No dia da culminância, que é um sarau, todas as turmas leem as poesias que foram criadas durante o bimestre. A professora de inglês Letícia Alencar auxilia na parte artística, cuida da ambientação e decora o cenário com as produções de arte e pintura dos poetas. Desde que o projeto foi criado, já foram lançados os livros Poemar 1, Poemar 2 e o Poemar 3. A direção, segundo Cecília, também tem sido parceira do projeto. A diretora Isabel Cardoso participa da atividade e paga as edições dos livros do próprio bolso.

“Produzimos as obras durante o cotidiano escolar, marco a data dos saraus e chamo pessoas de fora para abrilhantar o evento, entre outros professores, artistas e poetas conhecidos”, explica Cecília.
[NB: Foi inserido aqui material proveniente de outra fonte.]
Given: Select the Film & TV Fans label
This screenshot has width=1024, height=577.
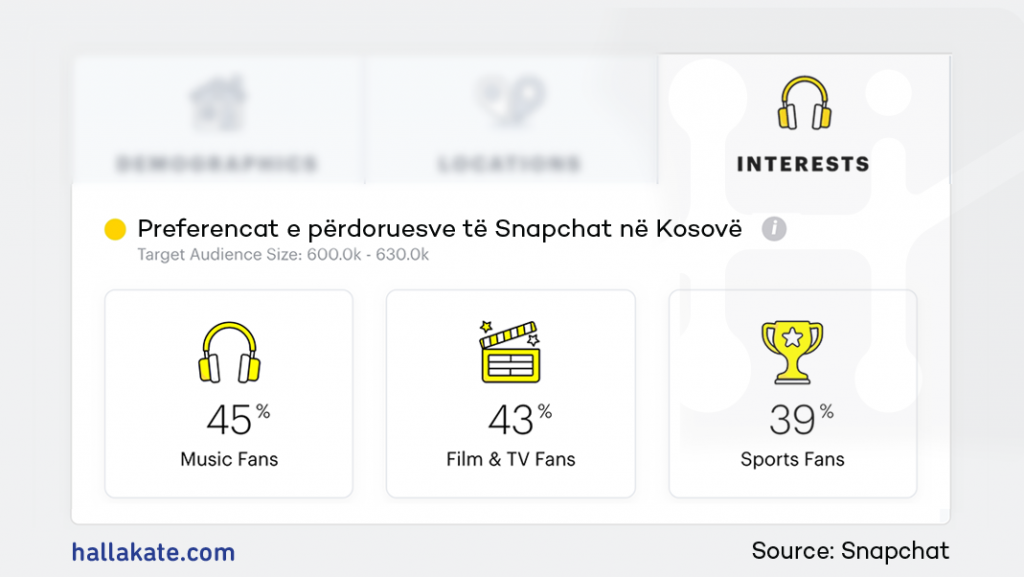Looking at the screenshot, I should point(511,460).

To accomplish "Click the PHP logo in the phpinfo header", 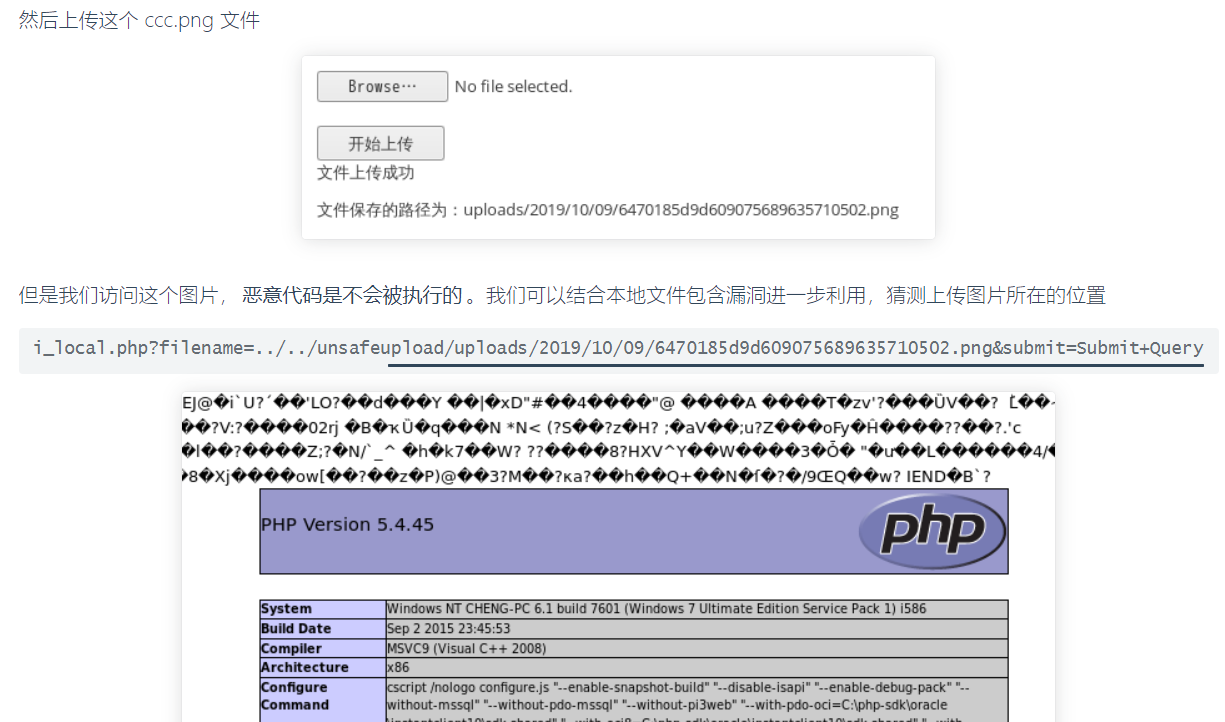I will [x=931, y=531].
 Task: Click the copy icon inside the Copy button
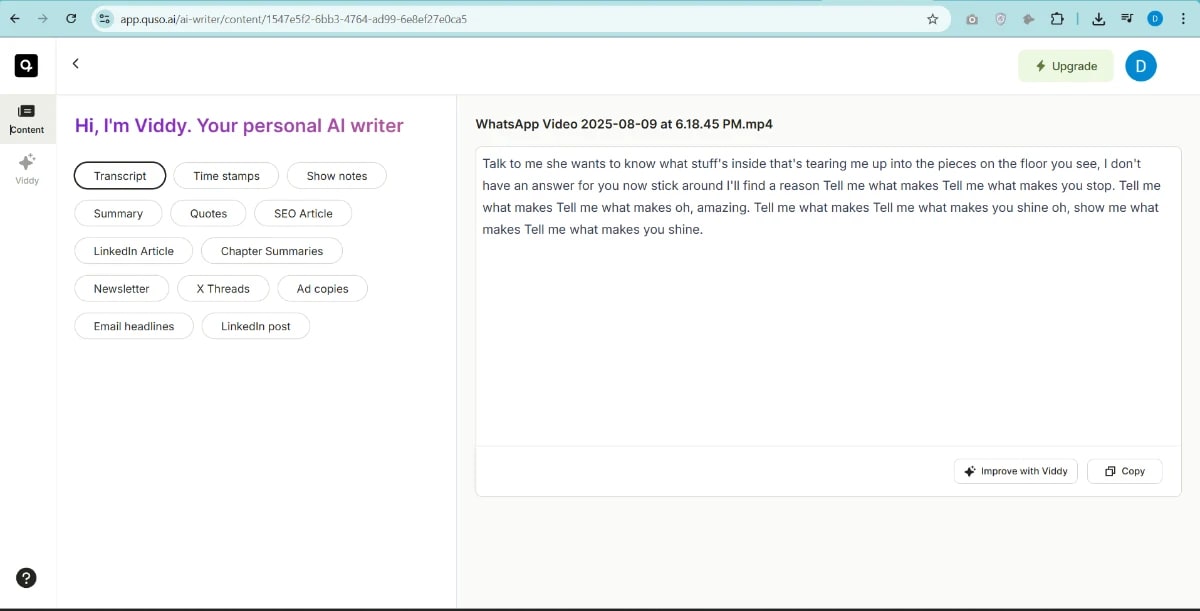[x=1110, y=471]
Foi o caso da segunda culminância, que contou com a presença do professor de música Mauro Portugal, também músico e poeta, que tocou e cantou para a plateia.

A performer e atriz Liliane Balonecker também esteve nessa edição. Outra presença ilustre foi a de Augusto Pessoa, escritor e contador de história, que participou de diversos projetos importantes do Ministério da Cultura. E na terceira, a arte-educadora Renata Codagam, que realizou uma bela contação sobre a África. “É uma referência na questão da africanidade e contextualizou a história para as turmas da escola”, completa Cecília. O trabalho também teve a participação da Casa Amarela, um projeto dos bairros de Vila Isabel e Piedade, um centro cultural que atende à comunidade e distribui livros gratuitamente na culminância.

Segundo ela, através da poesia, o professor alcança o aluno de uma forma que talvez outra disciplina não consiga.  “Às vezes a poesia, pela sutileza, consegue transformar um lugar que até mesmo o teatro não consegue. Encontrei a produção poética como esse instrumento eficaz. Com ela superei minha dificuldade de expor meu rosto nas redes sociais. Publicar as poesias nesses lugares foi uma ação libertadora”, conclui Cecília, agora também uma poetisa oficialmente, já que ganhou o prêmio Conceição Evaristo de Literatura da Mulher Negra.

A colega de trabalho Letícia Alencar fala sobre a sua alegria de participar. “Há 3 anos, fui convidada pela parceira Cecília para colaborar no projeto. Ela fica com a parte da preparação dos alunos ao longo dos meses que antecedem a apresentação e eu com a produção no dia do evento. O trabalho é lindo porque incentiva toda a comunidade escolar a escrever e a expressar seus sentimentos. O Poemar já pertence ao calendário da escola e todos já perguntam pela próxima edição”, conclui a professora.